Iraqi reporter targeted in assassination attempt remains in critical condition
Journalist Ahmed Hassan, targeted in an assassination attempt Monday in southern Iraq, has undergone brain surgery and remains in critical condition, a Baghdad hospital said.
The attack came exactly 24 hours after anti-government campaigner Ihab al-Wazni was shot dead, also in the south, sending protest movement supporters onto the streets to demand an end to official impunity.
Hassan was shot several times by an assailant as he arrived home at night near Diwaniyah, in images captured on a surveillance camera, as has been the case in a string of previous such attacks.
He had to be transported to a hospital in the capital that specialises in neurological surgery.
“Ahmed Hassan has been operated on and transferred to intensive care where he will be kept under constant surveillance for a critical period of two weeks,” hospital spokesman Mohammed Mouyed said.

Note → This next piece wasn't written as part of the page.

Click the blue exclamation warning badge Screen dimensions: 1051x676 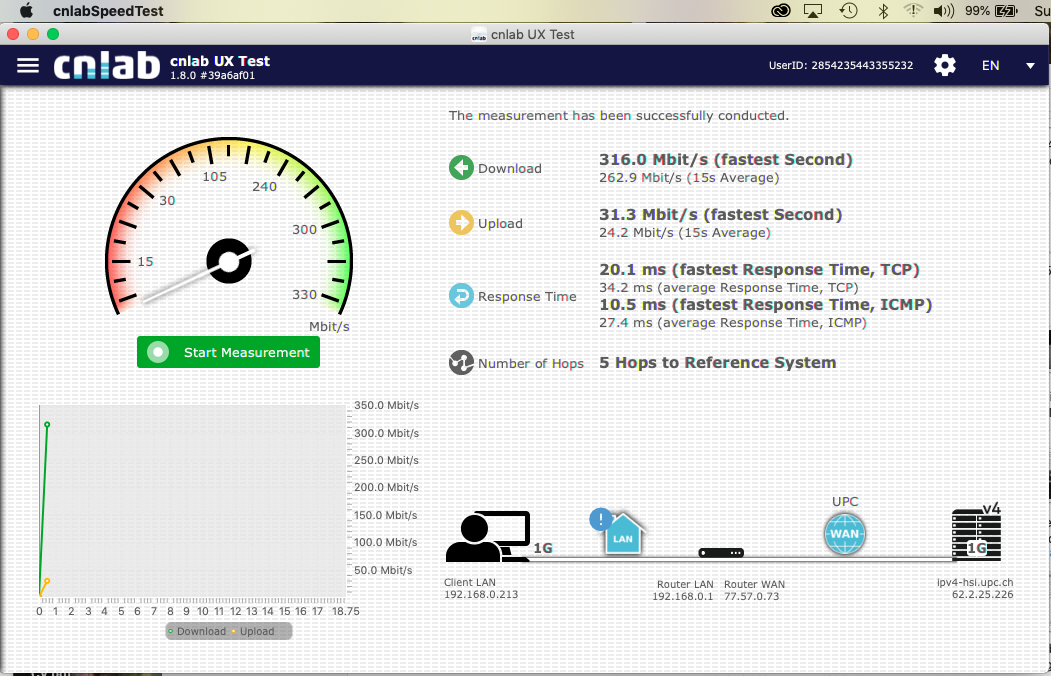click(x=600, y=519)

Wazni had narrowly escaped death in December 2019, when men on motorbikes used silenced weapons to kill fellow activist Fahem al-Tai as he was dropping him home in Karbala.
Both were key figures in a national protest movement that erupted against Iraqi government corruption and incompetence in October 2019.

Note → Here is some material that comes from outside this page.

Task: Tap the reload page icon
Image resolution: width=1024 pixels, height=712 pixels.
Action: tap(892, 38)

Around 600 activists from the movement have been killed, whether on the streets during rallies or targeted on their doorsteps.
Protests broke out in Karbala, Nassiriya and Diwaniya in southern Iraq in reaction to Wazni’s killing, as people called for an end to the bloodshed and to rampant corruption.
The Iraqi Communist Party and the Al-Beit Al-Watani (National Bloc) party born out of the anti-government protests also said they would boycott Iraq’s October parliamentary elections in protest.
In a video recording in the morgue where Wazni’s body was initially held, a fellow activist blamed pro-Tehran groups for the killing.
“It is the Iranian militias who killed Ihab,” said the activist, who was not named.
‘Iran out!’ and ‘The people want the fall the regime!’ chanted hundreds of mourners Sunday as they carried Wazni’s body to the Shiite shrines in Karbala, under a sea of Iraqi flags.
Police said they would ‘spare no effort’ to find ‘the terrorists’ behind Wazni’s killing.
Politicians, including Shiite leader Ammar al-Haki, deplored the death and called for justice.
Around 30 activists have died in targeted killings and dozens of others have been abducted since October 2019.
Such killings are normally carried out in the dead of night by men on motorbikes, and nobody claims responsibility.
Activists and the UN repeatedly blame ‘militias’. Authorities have consistently failed to publicly identify or charge the perpetrators of these killings.
Prime Minister Mustafa alKadhemi took office a year ago, vowing to rein in rogue factions, fight corruption and roll out long-awaited reforms after years of war and insurgency.
He pledged again Sunday to catch ‘all the killers’, but the latest victim’s family said it would not accept the traditional visits of condolences until the assailants were unmasked.
Pro-Iran groups view Kadhemi as being too close to Washington while protesters believe he has failed to deliver on his promises.